[What to work on]: Only a number is required: how many lines of the material contain the word "noviembre"?

[Extracted data]:
□ □ □ □ □ □ □
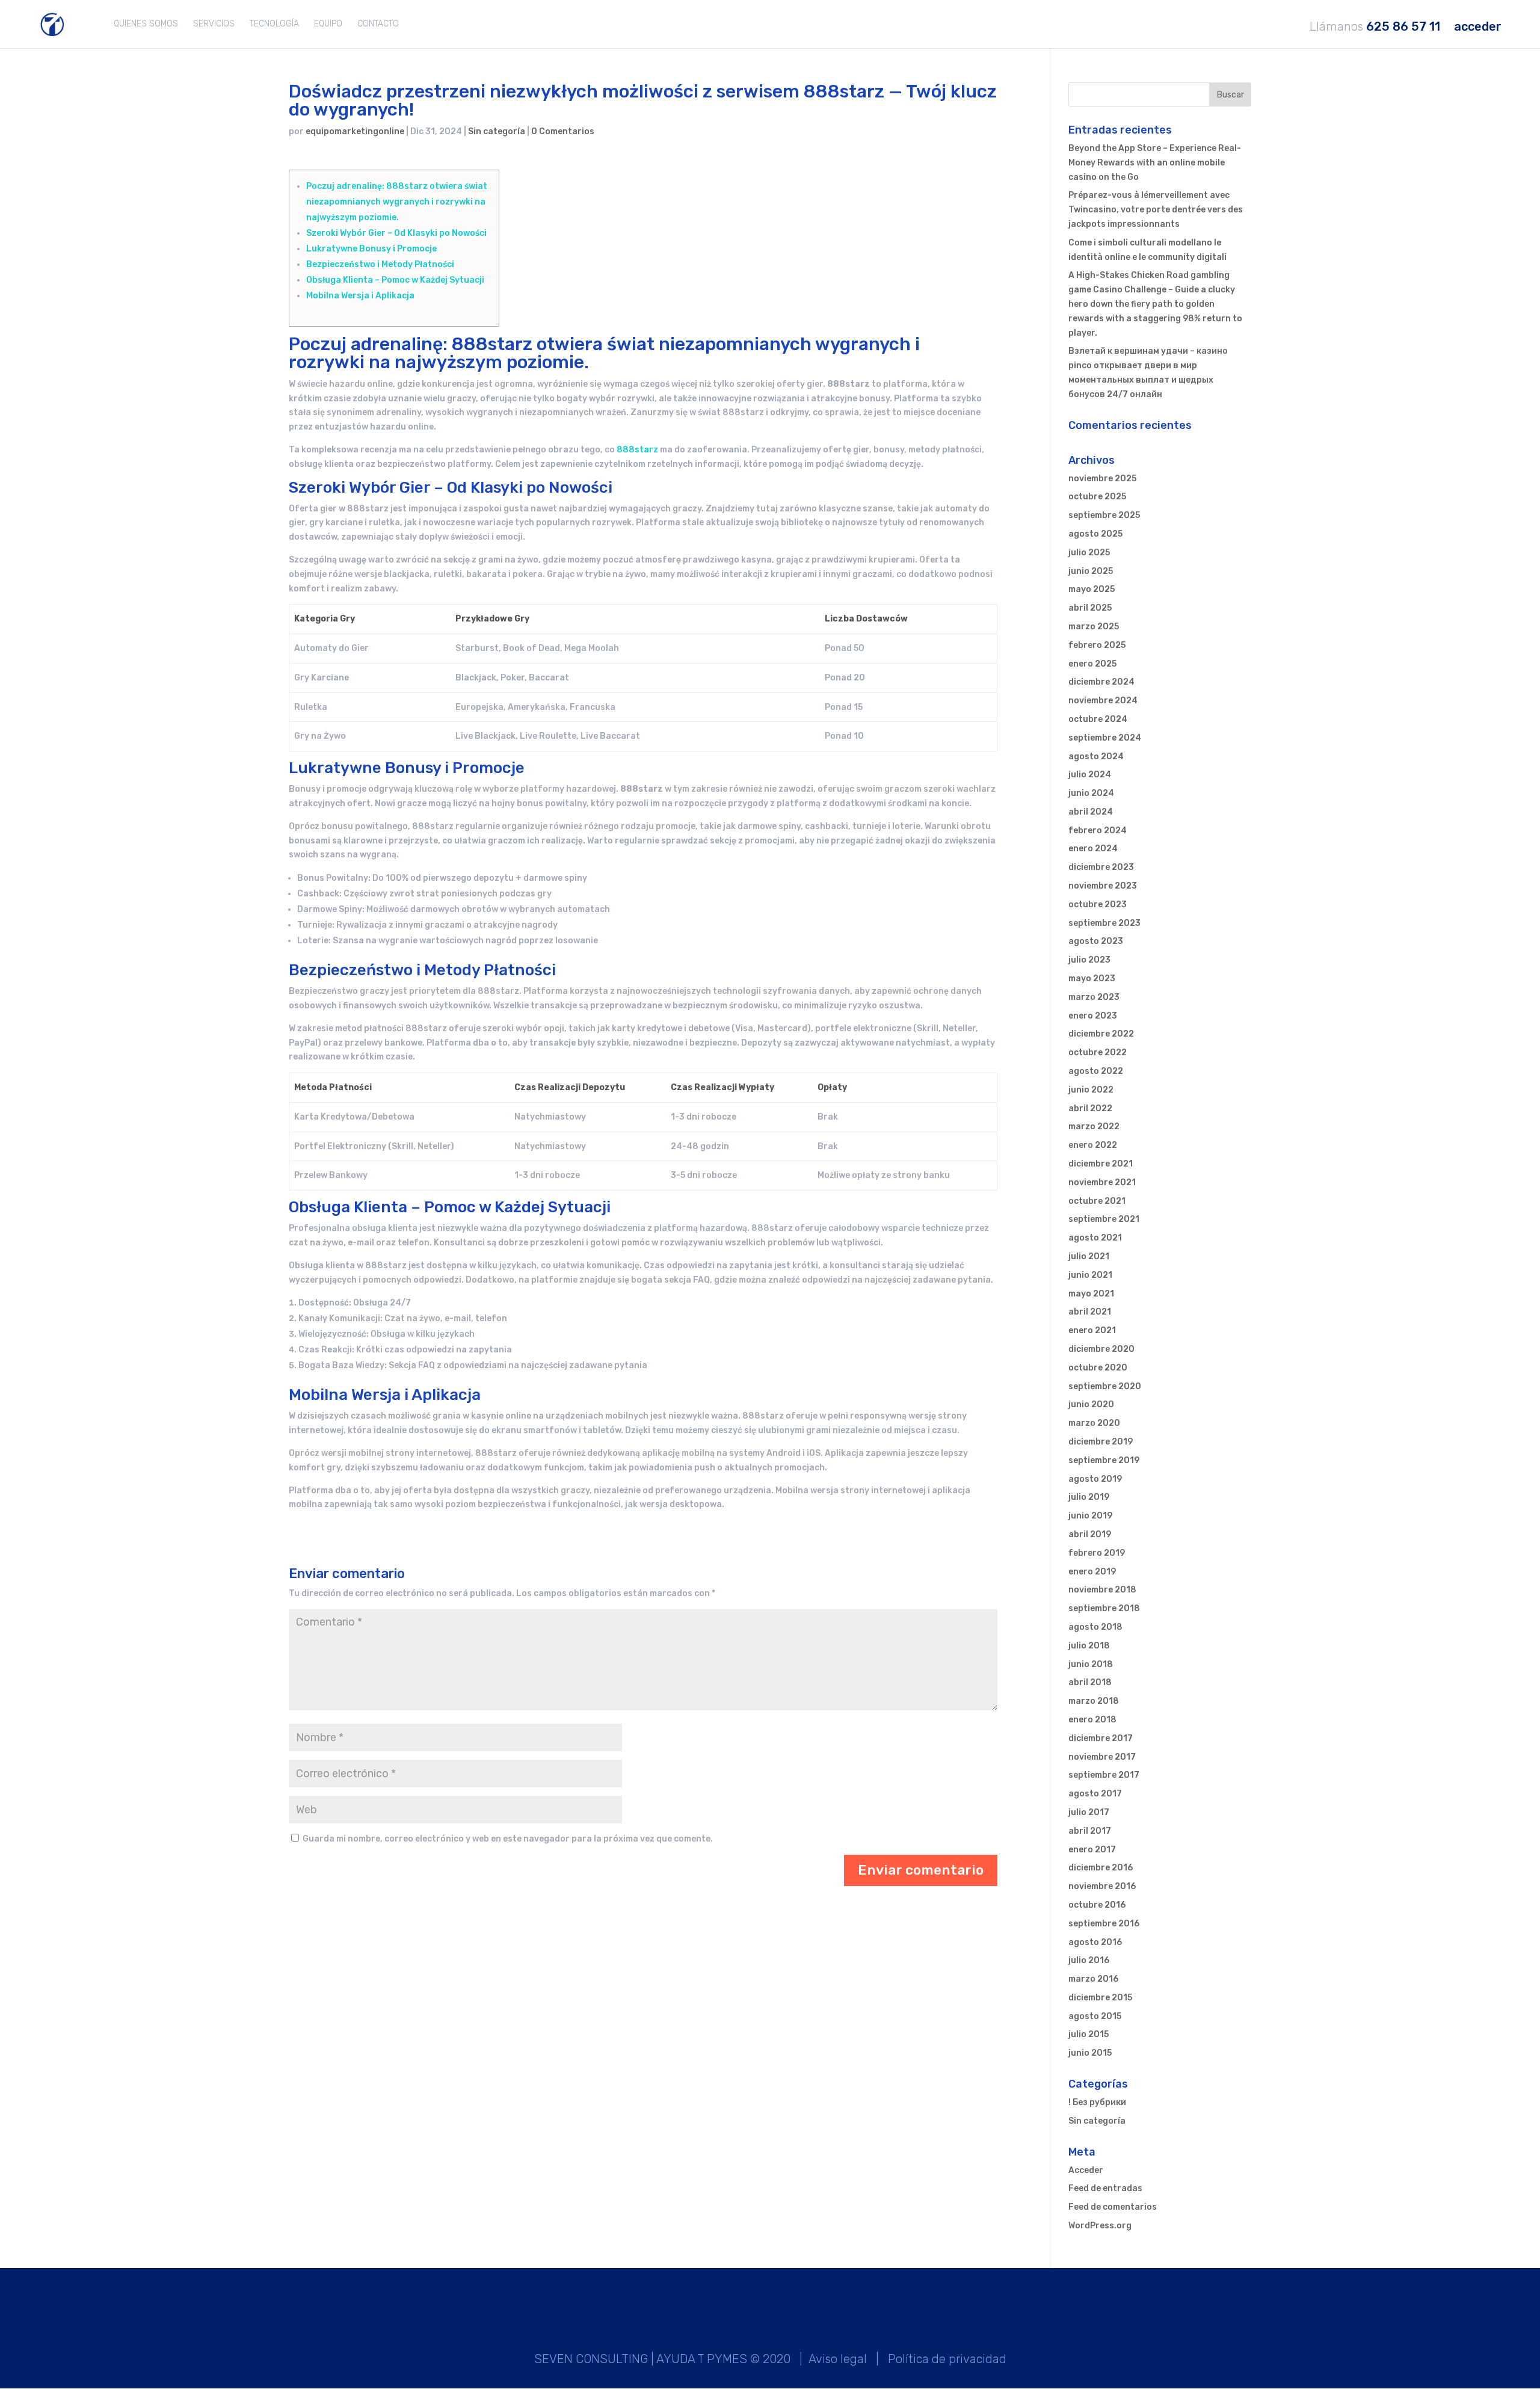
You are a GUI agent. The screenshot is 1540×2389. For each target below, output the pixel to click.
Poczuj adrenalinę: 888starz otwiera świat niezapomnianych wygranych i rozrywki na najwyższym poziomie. (396, 202)
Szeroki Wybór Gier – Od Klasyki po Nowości (396, 233)
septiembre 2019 (1103, 1460)
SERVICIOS (214, 24)
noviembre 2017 (1102, 1757)
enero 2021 (1092, 1330)
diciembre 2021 (1100, 1164)
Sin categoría (496, 131)
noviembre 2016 (1102, 1886)
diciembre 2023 (1101, 867)
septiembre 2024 (1104, 738)
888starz (637, 450)
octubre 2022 (1097, 1052)
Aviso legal (837, 2359)
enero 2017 (1092, 1850)
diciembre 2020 (1101, 1349)
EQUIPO (328, 24)
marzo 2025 (1093, 626)
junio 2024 (1091, 793)
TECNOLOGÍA (274, 24)
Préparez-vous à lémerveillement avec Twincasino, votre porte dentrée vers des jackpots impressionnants (1155, 209)
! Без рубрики (1097, 2102)
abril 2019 (1089, 1534)
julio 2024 (1089, 774)
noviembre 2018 (1102, 1590)
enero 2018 (1092, 1720)
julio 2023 (1089, 960)
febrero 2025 (1097, 645)
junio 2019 (1090, 1516)
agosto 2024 (1096, 756)
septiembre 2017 (1103, 1775)
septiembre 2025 (1104, 515)
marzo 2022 (1094, 1126)
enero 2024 (1093, 848)
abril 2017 (1089, 1831)
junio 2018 (1090, 1664)
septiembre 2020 (1104, 1386)
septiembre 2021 (1103, 1219)
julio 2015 (1088, 2034)
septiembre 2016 (1103, 1924)
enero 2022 (1092, 1145)
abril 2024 (1090, 812)
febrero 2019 (1096, 1553)
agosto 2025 (1095, 534)
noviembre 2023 (1102, 886)
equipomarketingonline (355, 131)
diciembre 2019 (1100, 1442)
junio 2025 (1090, 571)
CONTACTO (378, 24)
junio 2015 (1090, 2053)
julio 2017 (1088, 1812)
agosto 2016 (1095, 1942)
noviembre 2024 (1103, 700)
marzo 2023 (1094, 997)
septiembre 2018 (1104, 1608)
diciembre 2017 (1100, 1738)
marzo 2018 (1093, 1701)
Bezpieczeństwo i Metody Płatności (380, 264)
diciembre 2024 (1101, 682)
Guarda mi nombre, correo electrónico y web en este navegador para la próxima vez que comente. (508, 1839)
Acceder (1085, 2170)
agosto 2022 (1095, 1071)
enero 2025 (1092, 664)
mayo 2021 (1091, 1294)
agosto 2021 (1095, 1238)
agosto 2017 (1095, 1794)
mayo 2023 (1091, 978)
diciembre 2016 (1100, 1868)
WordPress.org (1100, 2226)
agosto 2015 (1094, 2016)
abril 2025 (1090, 608)
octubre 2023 (1097, 904)
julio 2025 (1089, 552)
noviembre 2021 (1102, 1182)
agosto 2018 (1095, 1627)
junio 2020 (1091, 1404)
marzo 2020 (1094, 1423)
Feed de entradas (1105, 2188)
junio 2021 (1090, 1275)
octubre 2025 (1097, 497)
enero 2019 (1092, 1572)
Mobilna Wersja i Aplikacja (360, 296)
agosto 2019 (1095, 1479)
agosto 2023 (1095, 941)
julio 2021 (1088, 1256)
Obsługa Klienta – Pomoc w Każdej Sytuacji (395, 280)
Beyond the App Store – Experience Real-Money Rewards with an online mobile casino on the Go (1154, 162)
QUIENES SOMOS (146, 24)
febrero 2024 (1097, 830)
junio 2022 (1090, 1090)
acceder (1478, 27)
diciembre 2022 (1101, 1034)
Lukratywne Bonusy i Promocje (371, 249)
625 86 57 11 (1403, 27)
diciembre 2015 (1100, 1998)
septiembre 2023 (1104, 923)
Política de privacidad (947, 2359)
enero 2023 (1092, 1016)
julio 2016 (1088, 1960)
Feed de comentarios (1112, 2207)
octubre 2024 (1097, 719)
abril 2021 (1089, 1312)
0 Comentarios (562, 131)
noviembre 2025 (1102, 478)
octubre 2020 (1097, 1368)
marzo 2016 (1093, 1979)
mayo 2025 (1091, 589)
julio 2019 (1088, 1497)
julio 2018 (1089, 1646)
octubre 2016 (1097, 1905)
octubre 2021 (1097, 1201)
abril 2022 (1090, 1108)
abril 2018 (1090, 1682)
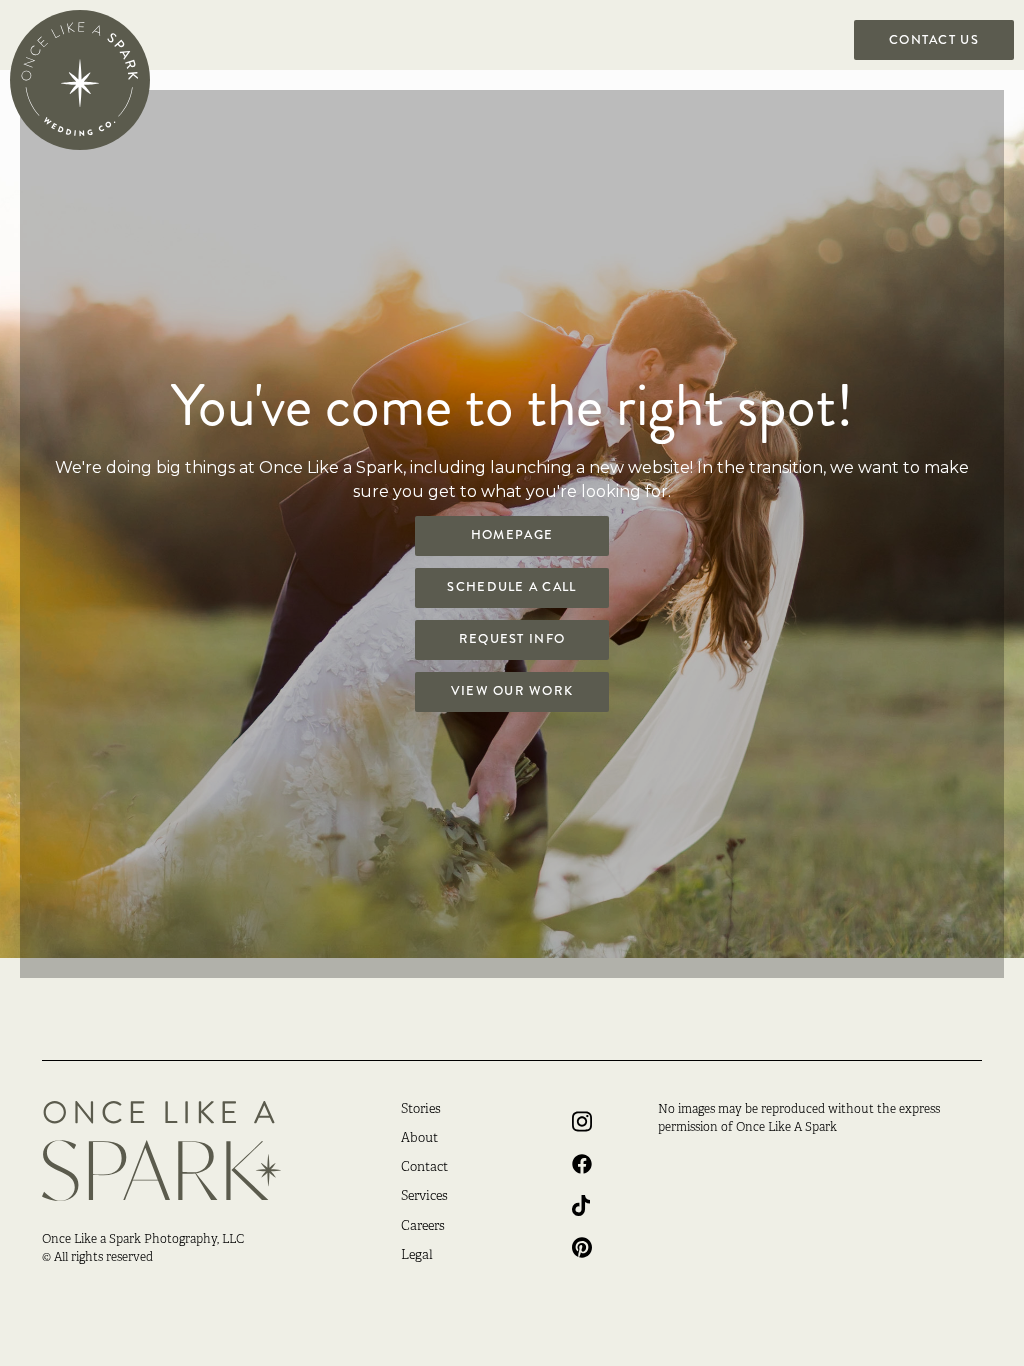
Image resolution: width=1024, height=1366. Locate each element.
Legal (417, 1256)
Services (424, 1197)
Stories (421, 1110)
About (419, 1139)
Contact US (934, 40)
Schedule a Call (511, 587)
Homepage (512, 535)
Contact (424, 1168)
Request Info (512, 639)
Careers (423, 1227)
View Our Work (512, 691)
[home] (80, 80)
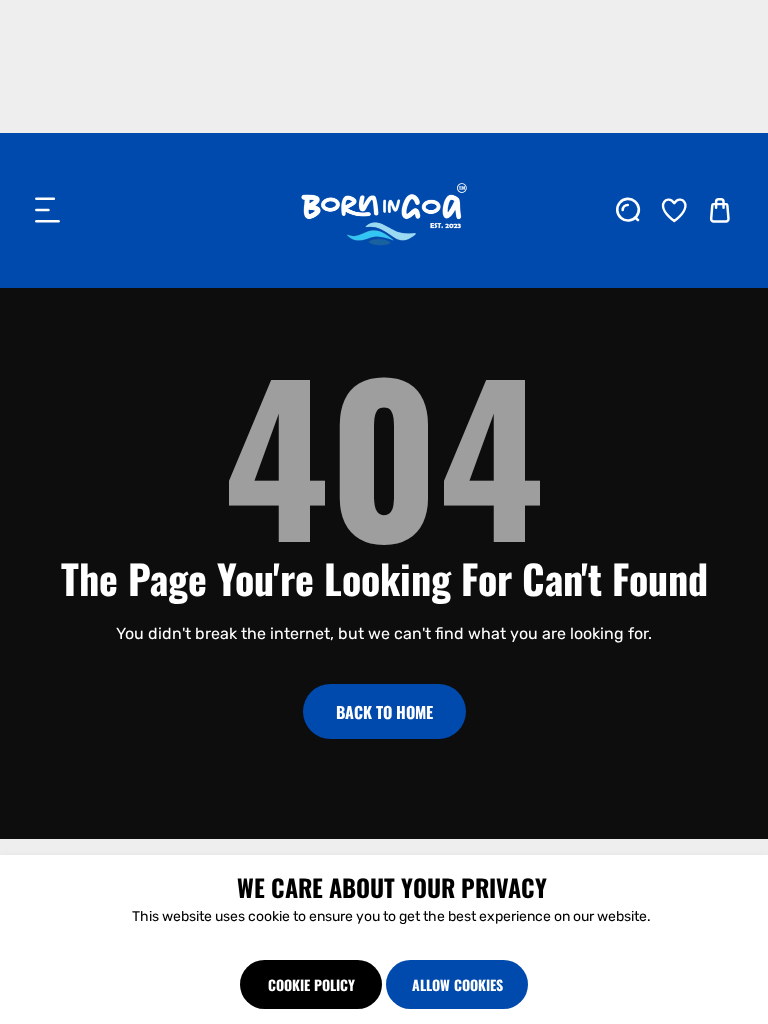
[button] (48, 210)
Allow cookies (457, 984)
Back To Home (384, 712)
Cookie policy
□ □ □ □ □ □ □
[Result]: 7